Q: What were your biggest challenges in setting up and/or managing a cell culture laboratory?

A: Simin Zaidi: As more vendors entered the cell culture space and existing vendors redefined their offerings, we found that vendors we had used historically were discontinuing certain equipment on which we relied. So we were forced to identify new trustworthy suppliers in a short timeframe.

Claudia Zylberberg: Maintaining records of all cultures and logging production electronically would be a top priority. I am not aware of anything other than Excel. Having electronic tools to track cell culture stage, media changes, schedule activities like testing and splitting, will help cell culture technicians maintain cleaning schedules and records together with cell culture activities—similar to a compliance software package that keeps track of the different activities carried out with different cell lines.

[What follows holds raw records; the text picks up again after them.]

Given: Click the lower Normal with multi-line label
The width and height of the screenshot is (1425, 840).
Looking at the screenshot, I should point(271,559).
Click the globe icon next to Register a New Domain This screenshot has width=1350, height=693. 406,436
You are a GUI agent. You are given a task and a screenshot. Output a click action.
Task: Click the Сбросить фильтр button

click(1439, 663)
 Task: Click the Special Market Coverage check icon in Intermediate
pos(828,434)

Aparna Oruganty: Our biggest challenge is maintaining our various cultures without contamination.

Q: What specific measures do you take to avoid/mitigate contamination?

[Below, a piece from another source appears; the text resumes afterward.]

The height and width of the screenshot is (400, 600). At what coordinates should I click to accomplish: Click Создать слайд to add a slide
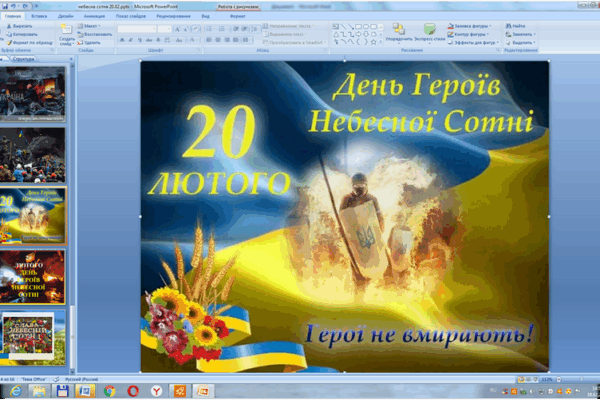coord(66,35)
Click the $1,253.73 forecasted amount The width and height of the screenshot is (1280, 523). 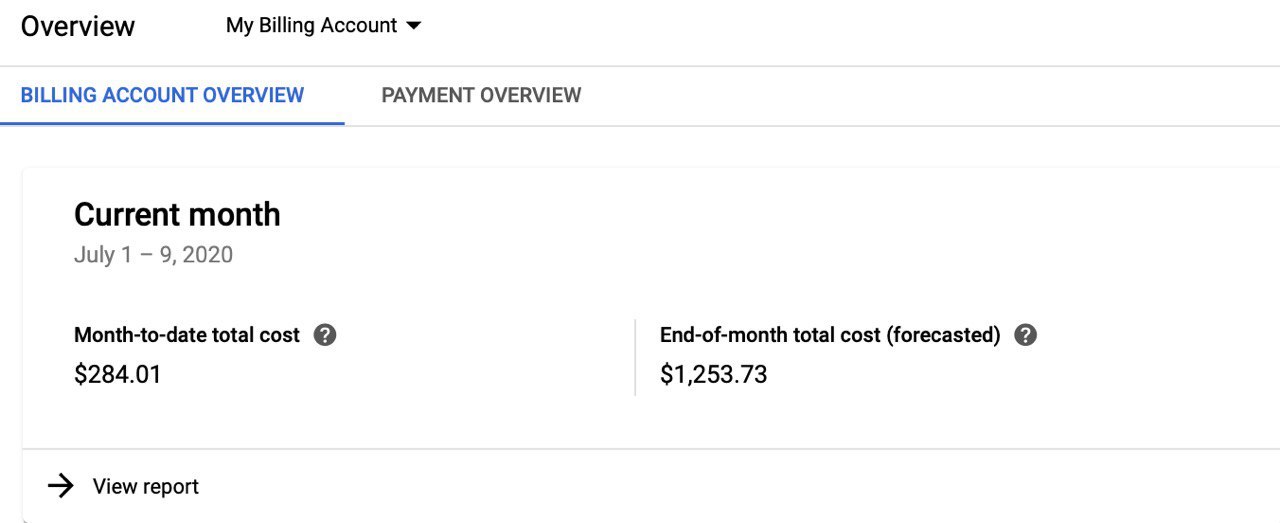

A: Simin Zaidi: We insist that all mammalian cell lines be mycoplasma negative and should have documentation to support their status. During lab setup, the process development lab biosafety cabinets were professionally tested and we ran test cultures to ensure that they were operating as expected. We use disposable equipment as much as possible. Not just for small-scale cell culture but for bench-scale and larger controlled bioreactors. When clients are planning proof-of-concept studies, it is essential that their material never be contaminated by endotoxin, other proteins,
or anything else that may lead them to the wrong conclusion about their product(s). There are many methods to removeendotoxin from a product; however, these are methods we have no plans to employ in our mammalian facility, as we minimize endotoxin contamination of the product from the outset. The way we see it is that endotoxin is an indicator of the level of contaminating microbial control in one’s process. There are a myriad of other toxins that can affect animal studies that are not measured, so the best practice is to avoid their introduction in the first place. Major decisions are being made at this stage, so we ensure integrity of our client’s products by utilizing single-use product contact materials and employ clean practices often comparable to the controls in GMP.

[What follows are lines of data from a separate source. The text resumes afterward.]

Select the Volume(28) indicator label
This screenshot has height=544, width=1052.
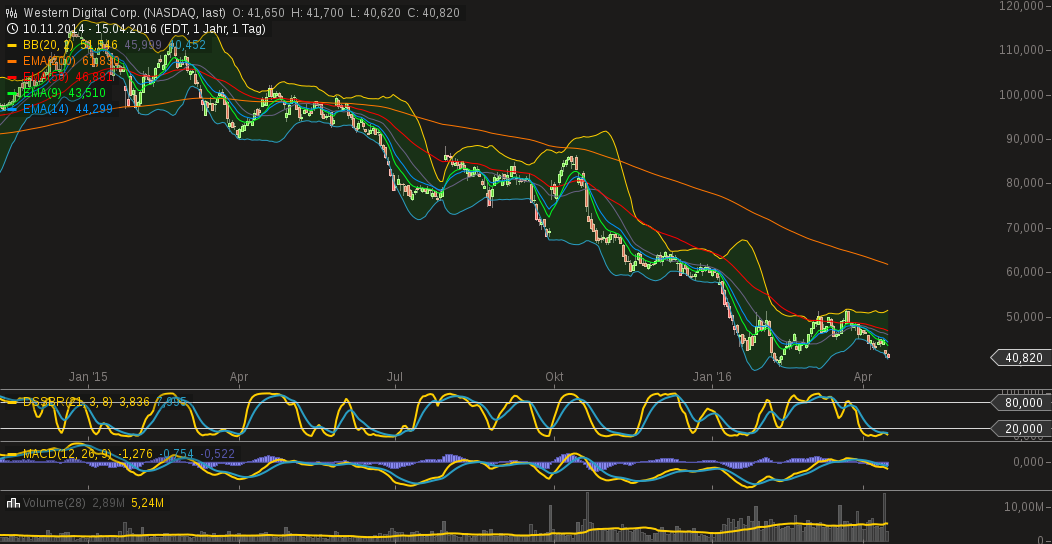[x=54, y=503]
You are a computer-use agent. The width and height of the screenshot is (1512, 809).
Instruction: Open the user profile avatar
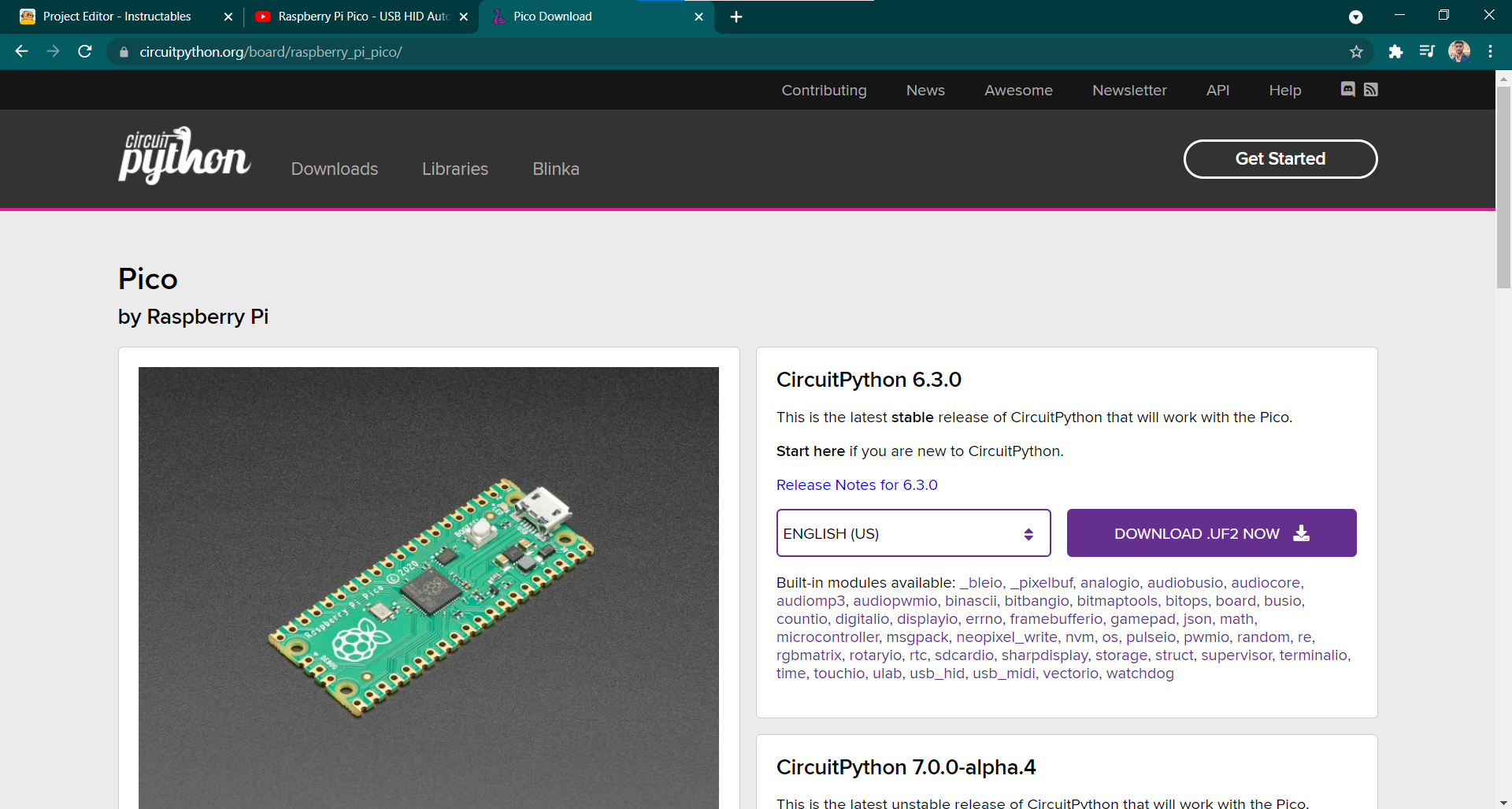tap(1459, 52)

Claudia Zylberberg: We use our own line of cleaning and incubator products, the Cleansolutions spray, Cleansolutions Waterbath, and Cleansolutions Incubator CO2, which come with cleaning validation support. We have not encountered
contamination in the last six years, and many customers are committed to these products.

Aparna Oruganty: We follow a number of protocols to avoid contamination, above all being good laboratory practices. We employ separate incubators for primary cell culture and cell lines and an antibacterial liquid for the incubator water and water bath. Our lab extensively uses gloves and disposable pipettes, and we never pour media directly from the media bottle. Instead we use a pipette to aliquot media and other reagents. Finally, we use antibiotics in our cell culture media.

Q: What can vendors do better to improve your lab’s workflow?

A: Simin Zaidi: We would like to see more disposable products for microbial fermentation at larger scales. We are very happy with the direction more vendors are moving in regarding single-use formats. We hope to see a decrease in costs of those materials as they become more widely used. It would be great to see a Nova Bioprofile (cell culture metabolite analyzer) type analyzer that can use smaller sample volumes so that it can be used for small-volume high-throughput culture.

Claudia Zylberberg: Generate electronic records and tablet software for documentation, traceability, and eliminating paper in cleanrooms that can be a source of contamination.

Aparna Oruganty: Media bottles could be designed more ergonomically, so they can be opened using just one hand. This will be particularly useful in speeding up the process of culturing cells. Another great product would be a sentinel cell line that would capture contamination earlier than most cell lines, thus helping in preventing contamination of important cells.